(Data excerpts)
Segment Open

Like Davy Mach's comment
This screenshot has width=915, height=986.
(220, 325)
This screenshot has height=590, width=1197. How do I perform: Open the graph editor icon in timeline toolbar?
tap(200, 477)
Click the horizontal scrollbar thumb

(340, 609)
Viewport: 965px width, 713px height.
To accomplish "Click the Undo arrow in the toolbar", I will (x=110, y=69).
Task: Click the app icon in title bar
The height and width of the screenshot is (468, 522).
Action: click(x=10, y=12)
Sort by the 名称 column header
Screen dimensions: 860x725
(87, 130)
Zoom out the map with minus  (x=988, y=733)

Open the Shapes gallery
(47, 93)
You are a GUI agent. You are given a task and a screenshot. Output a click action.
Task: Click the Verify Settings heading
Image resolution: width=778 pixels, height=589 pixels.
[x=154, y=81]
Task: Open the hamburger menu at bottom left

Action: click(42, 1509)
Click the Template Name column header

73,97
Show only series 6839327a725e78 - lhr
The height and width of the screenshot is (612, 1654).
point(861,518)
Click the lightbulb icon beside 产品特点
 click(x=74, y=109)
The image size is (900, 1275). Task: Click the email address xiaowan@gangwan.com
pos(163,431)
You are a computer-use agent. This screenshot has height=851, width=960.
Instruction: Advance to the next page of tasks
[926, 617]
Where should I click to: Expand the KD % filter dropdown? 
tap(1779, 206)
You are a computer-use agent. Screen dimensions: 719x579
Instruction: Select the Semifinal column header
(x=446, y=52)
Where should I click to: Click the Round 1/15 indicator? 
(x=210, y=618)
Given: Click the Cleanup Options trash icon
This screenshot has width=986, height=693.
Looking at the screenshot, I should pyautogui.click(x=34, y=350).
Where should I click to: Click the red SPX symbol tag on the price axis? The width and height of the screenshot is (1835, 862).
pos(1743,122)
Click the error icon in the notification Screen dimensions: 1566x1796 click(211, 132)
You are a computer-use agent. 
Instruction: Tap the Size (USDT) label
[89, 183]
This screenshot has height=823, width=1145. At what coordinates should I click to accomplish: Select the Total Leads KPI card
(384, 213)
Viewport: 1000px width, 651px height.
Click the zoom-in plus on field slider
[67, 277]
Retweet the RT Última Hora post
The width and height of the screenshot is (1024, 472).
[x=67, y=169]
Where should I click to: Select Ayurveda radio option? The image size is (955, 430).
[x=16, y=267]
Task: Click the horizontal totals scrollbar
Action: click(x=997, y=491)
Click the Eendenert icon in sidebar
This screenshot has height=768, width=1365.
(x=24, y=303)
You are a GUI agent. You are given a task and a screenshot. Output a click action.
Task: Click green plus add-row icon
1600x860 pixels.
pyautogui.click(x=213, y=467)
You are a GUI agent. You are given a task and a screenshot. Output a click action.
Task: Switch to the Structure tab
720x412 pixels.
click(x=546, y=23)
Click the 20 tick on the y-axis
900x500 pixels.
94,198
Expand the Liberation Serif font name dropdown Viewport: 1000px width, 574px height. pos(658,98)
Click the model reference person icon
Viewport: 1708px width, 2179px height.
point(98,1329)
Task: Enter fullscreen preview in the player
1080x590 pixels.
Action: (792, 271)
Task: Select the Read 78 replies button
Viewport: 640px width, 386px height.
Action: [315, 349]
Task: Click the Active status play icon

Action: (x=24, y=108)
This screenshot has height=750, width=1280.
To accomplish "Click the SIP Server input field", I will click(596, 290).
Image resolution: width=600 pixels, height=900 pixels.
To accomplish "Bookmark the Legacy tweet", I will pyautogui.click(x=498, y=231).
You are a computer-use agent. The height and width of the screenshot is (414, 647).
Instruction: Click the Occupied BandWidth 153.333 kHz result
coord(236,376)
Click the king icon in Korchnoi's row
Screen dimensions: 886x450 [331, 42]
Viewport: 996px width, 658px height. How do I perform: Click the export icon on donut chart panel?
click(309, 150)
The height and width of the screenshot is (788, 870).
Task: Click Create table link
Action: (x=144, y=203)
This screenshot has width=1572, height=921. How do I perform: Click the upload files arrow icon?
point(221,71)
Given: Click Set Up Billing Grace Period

Segment Closed

- _HOW TO COMPLETE THIS TASK_:
Tally up the lines in the records that contain the word "will" and give only the total.

- _OUTPUT FOR THIS TASK_:
3